» **Exercise aim**: From the material below, copy each line that holds the word "computer".

⁂

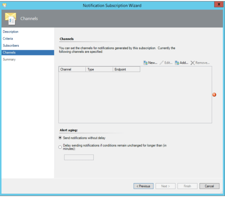Click the New channel toolbar button
The width and height of the screenshot is (225, 197).
click(x=150, y=63)
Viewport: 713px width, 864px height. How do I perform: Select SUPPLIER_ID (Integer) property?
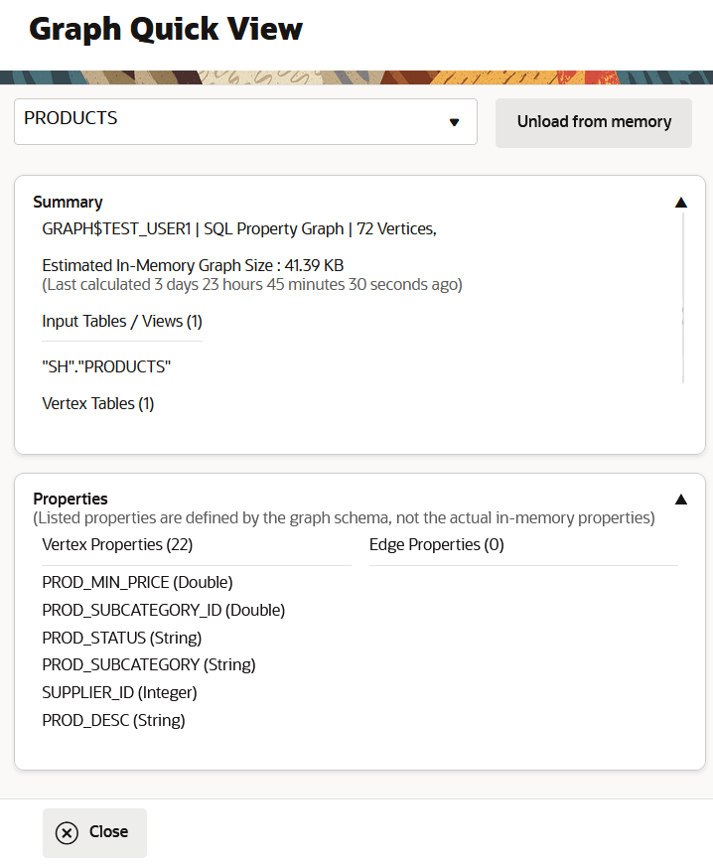pyautogui.click(x=119, y=692)
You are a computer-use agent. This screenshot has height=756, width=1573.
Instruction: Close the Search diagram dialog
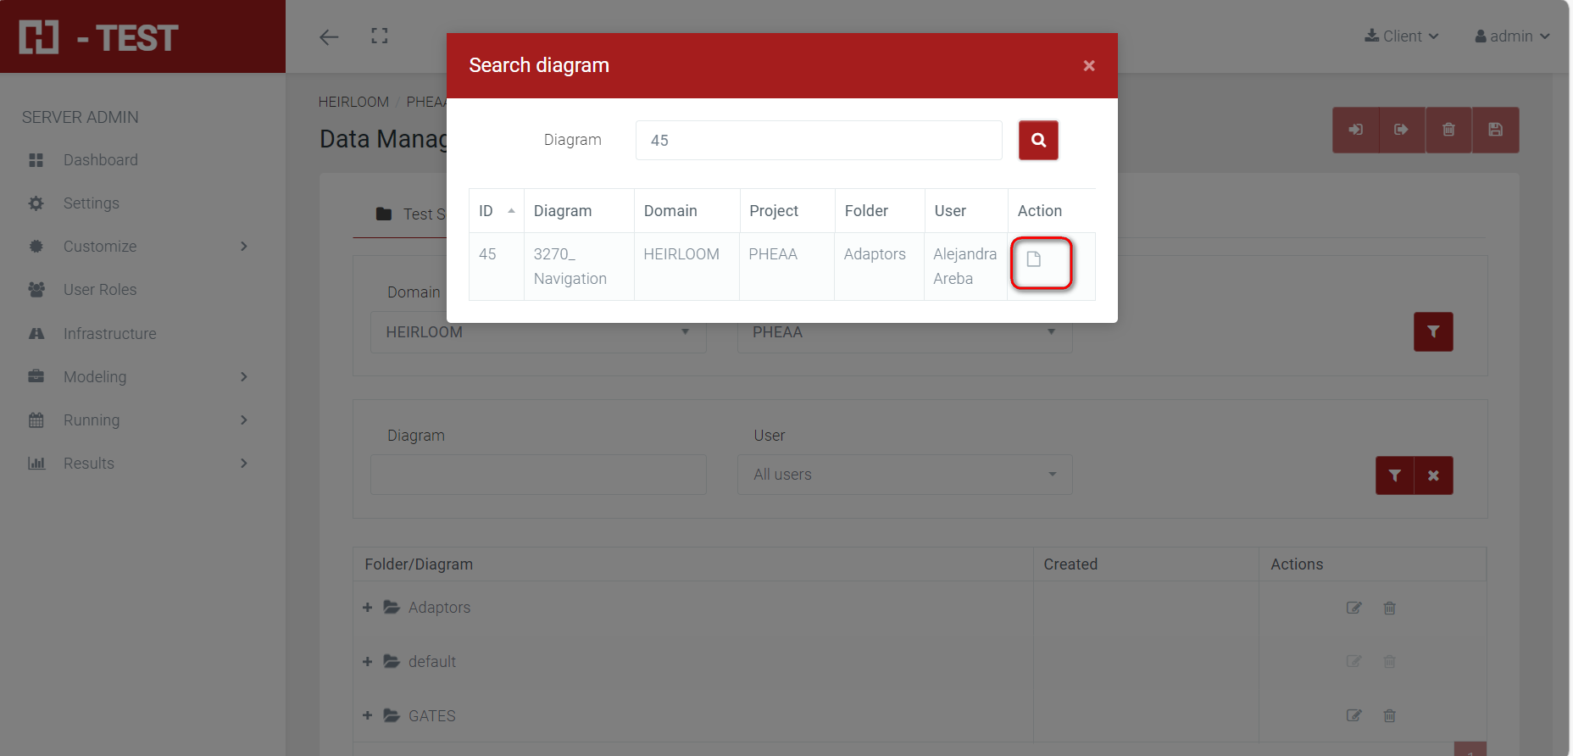click(x=1089, y=66)
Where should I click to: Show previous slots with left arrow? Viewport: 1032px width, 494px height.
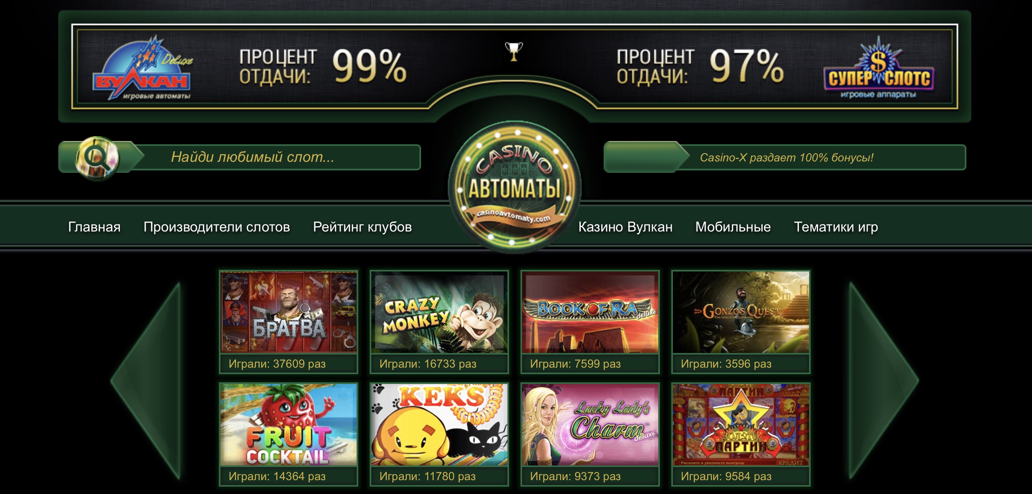147,381
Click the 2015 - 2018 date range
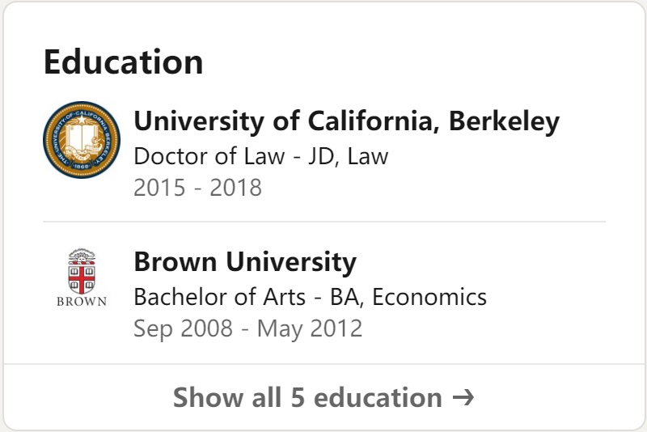 pyautogui.click(x=197, y=188)
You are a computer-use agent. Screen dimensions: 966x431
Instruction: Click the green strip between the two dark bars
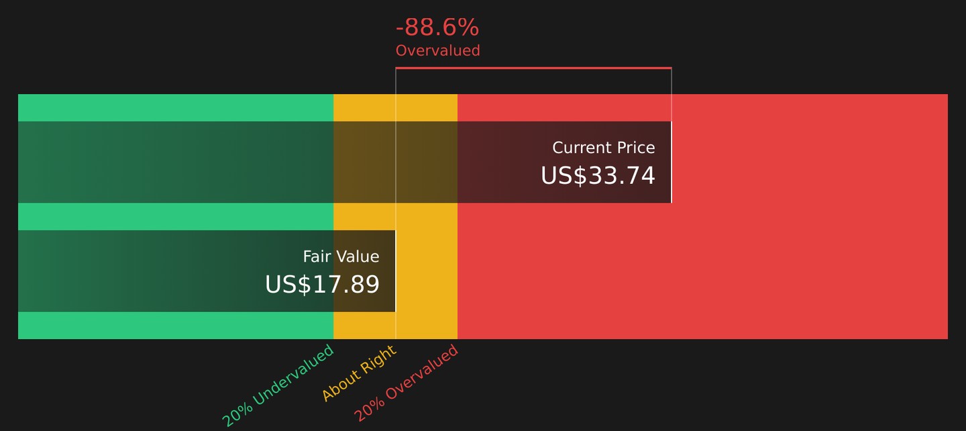click(176, 216)
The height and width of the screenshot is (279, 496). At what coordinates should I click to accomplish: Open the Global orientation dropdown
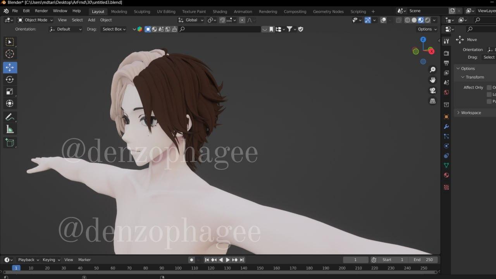191,20
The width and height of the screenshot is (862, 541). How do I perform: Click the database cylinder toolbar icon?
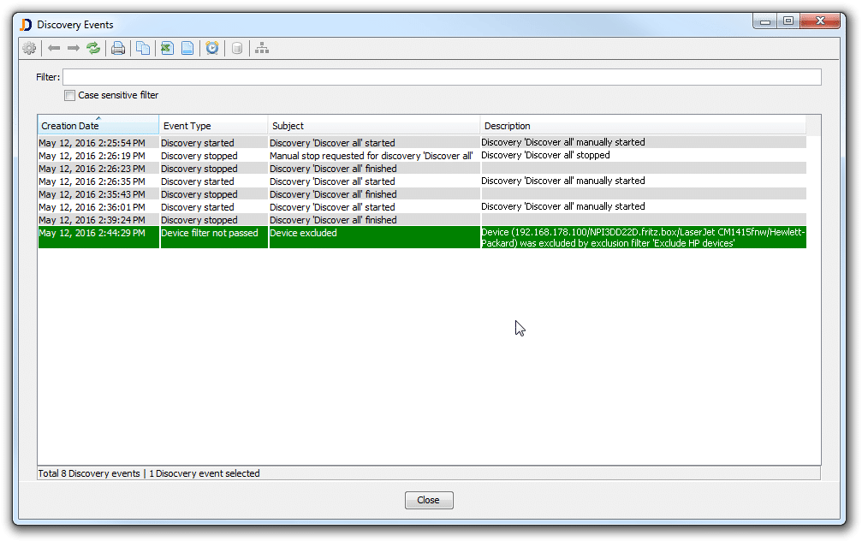[237, 48]
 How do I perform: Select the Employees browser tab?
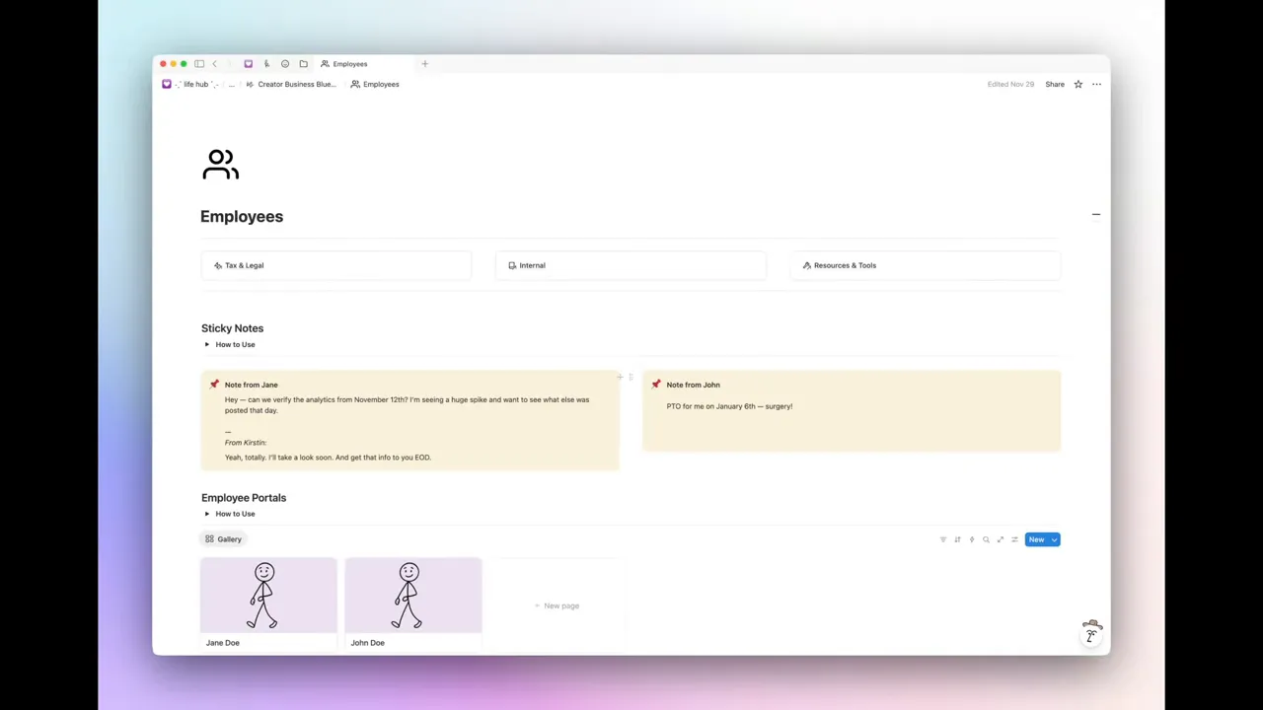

⁂

» **Task output**:
You are a computer-use agent. This screenshot has height=756, width=1573.
You are a computer-use agent. Screen dimensions: 966x431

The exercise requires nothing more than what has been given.